• **Tasks and exercises**
a: In the passage on mine work, what led manufacturers to devise safer electrical switches and motors? Answer in one to three sentences.
b: Please summarize the passage on mine work in two sentences.
c: Write a continuation of the passage on mine work, beginning after its final numbered item.

++++ Passage ++++

5. Developed rescue work throughout the mines of the country until it has resulted in the rescue of 200 men from mines after explosions or other disasters.
6. Induced manufacturers, by calling attention to the possible dangers attending the use of electricity in mines, to devise safer types of apparatus, especially electrical switches and motors, that can be used in gaseous atmospheres without danger of causing explosions by sparks and flashes with the usual attendant loss of life.
7. Investigated the health conditions in certain of the metalmining districts where miners' consumption is prevalent to an almost
alarming degree, and where the death rate from this cause is sufficiently high to cause alarm, and has shown the operators and miners how, by the proper treatment of the rock dust, deaths from this cause may be almost totally stopped.
8. Informed operators and miners how the homes of miners can be made more comfortable and more sanitary, and has already witnessed its recommendations adopted by mining companies and construction concerns.
9. Informed the country how the mineral resources of the United States can be utilized to the greater benefit of the public and how the present losses and wastes in the mining and utilization of metals and minerals can be eliminated or minimized.

++++ Information given ++++

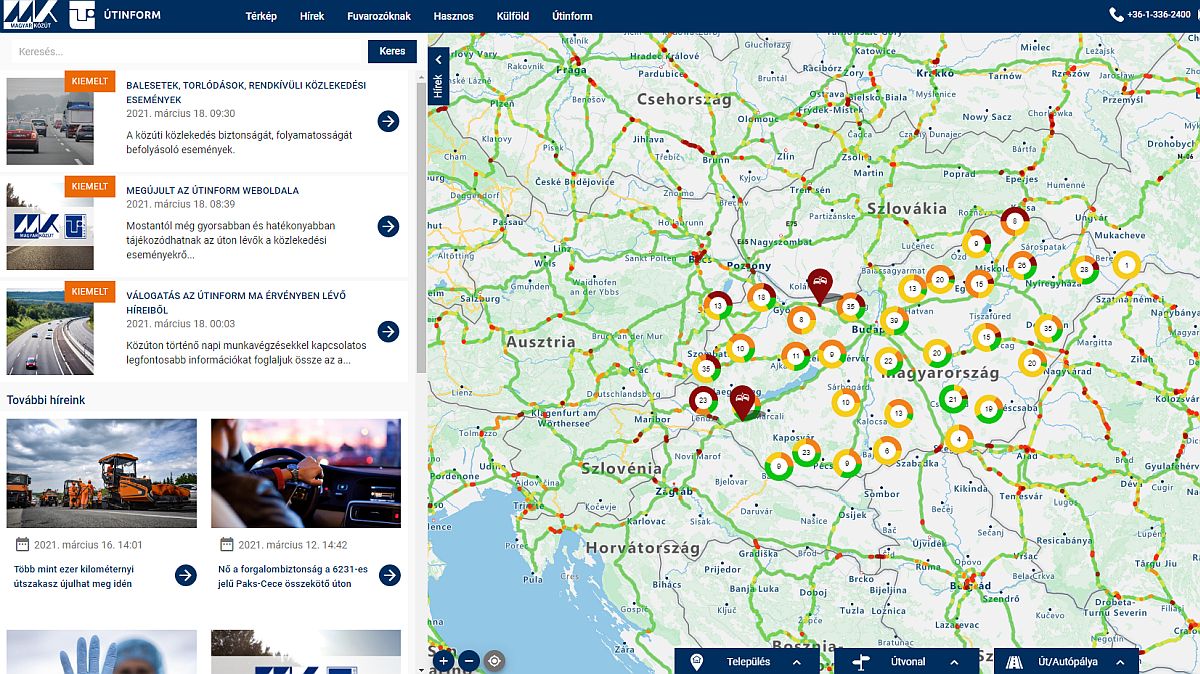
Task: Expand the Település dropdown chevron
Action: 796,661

++++
++++ Information given ++++

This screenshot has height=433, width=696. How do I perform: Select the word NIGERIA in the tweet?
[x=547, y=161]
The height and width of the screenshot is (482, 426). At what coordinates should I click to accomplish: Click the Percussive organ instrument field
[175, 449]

++++
++++ Information given ++++

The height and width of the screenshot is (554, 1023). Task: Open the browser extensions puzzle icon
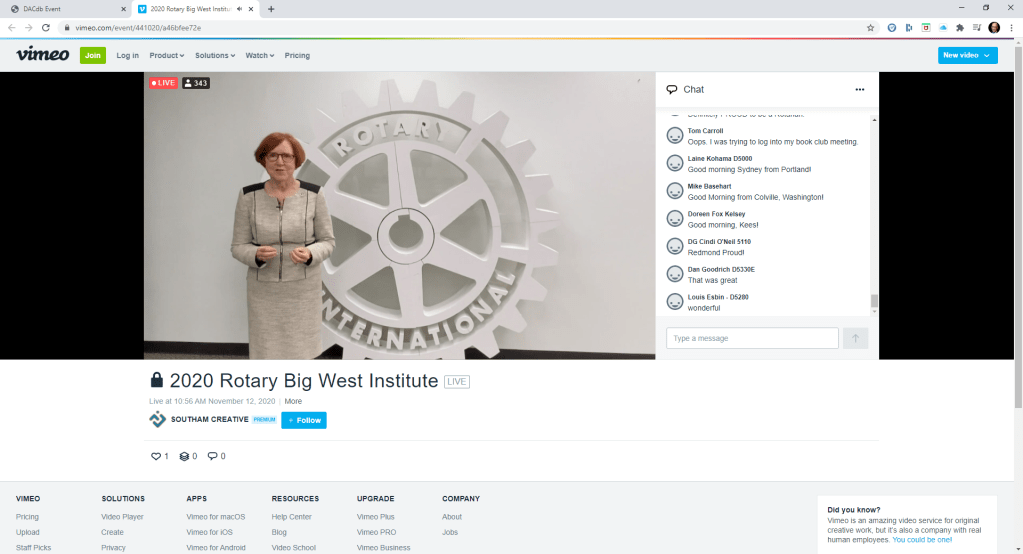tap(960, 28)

++++

• **Outputs for the tasks**
a: Attention was called to the possible dangers of using electricity in mines. That prompted manufacturers to devise apparatus that could be used in gaseous atmospheres without causing explosions from sparks and flashes, which usually brought loss of life.

b: The work described developed rescue efforts in mines across the country that have saved 200 men, and it led manufacturers to devise electrical apparatus that would not set off explosions in gaseous mines. It also showed how proper treatment of rock dust could almost stop deaths from miners' consumption, how miners' homes could be made more comfortable and sanitary, and how losses and wastes in mining and using metals and minerals could be eliminated or minimized.

c:
10. Has made a thorough scientific investigation of the causes of smoke from smelters, the damage done by such smoke, and has, as a result, brought about a better understanding between the mining companies and the farmers, and has suggested remedies which have led to an expenditure involving millions of dollars. This is a great step forward in a public nuisance which has already been costly to all parties in litigation.
11. Gave public better knowledge of the proper utilization of fuels, with the result that its work has served as a basis for improving equipment used to heat public buildings and for the development of improved types of power-plant furnaces and boilers, with a consequent saving in money spent for fuel.
12. Showed the country that the total annual loss to the petroleum industry through waste, a large part of which was preventable, amounted to $50,000,000, and as much as $10,000,000 in one State; cooperated with State officials and private organizations in efforts to bring about the enactment of laws that would lead to the adoption of less wasteful practices; investigated well-drilling methods and published and distributed descriptions of approved methods of drilling wells that encounter gas under high pressure and of extinguishing burning oil or gas wells; also devised and demonstrated a practical process for drilling through porous formations by which waste of gas in sands overlying oil sands can be stopped and the invasion and ruin of many gas and oil sands by water can be prevented.
THE NATIONAL PARKS. 1. Initiated additional hotel and camp facilities which enabled the national parks to successfully accommodate nearly two and one-half times as many visitors as in any previous year.
2. Executed long-term contract for development of Yosemite National Park on a profit-sharing basis with Government, concessioners to erect immediately two hotels, and thereafter, as rapidly as possible, camps and chalets in upper parts of the park.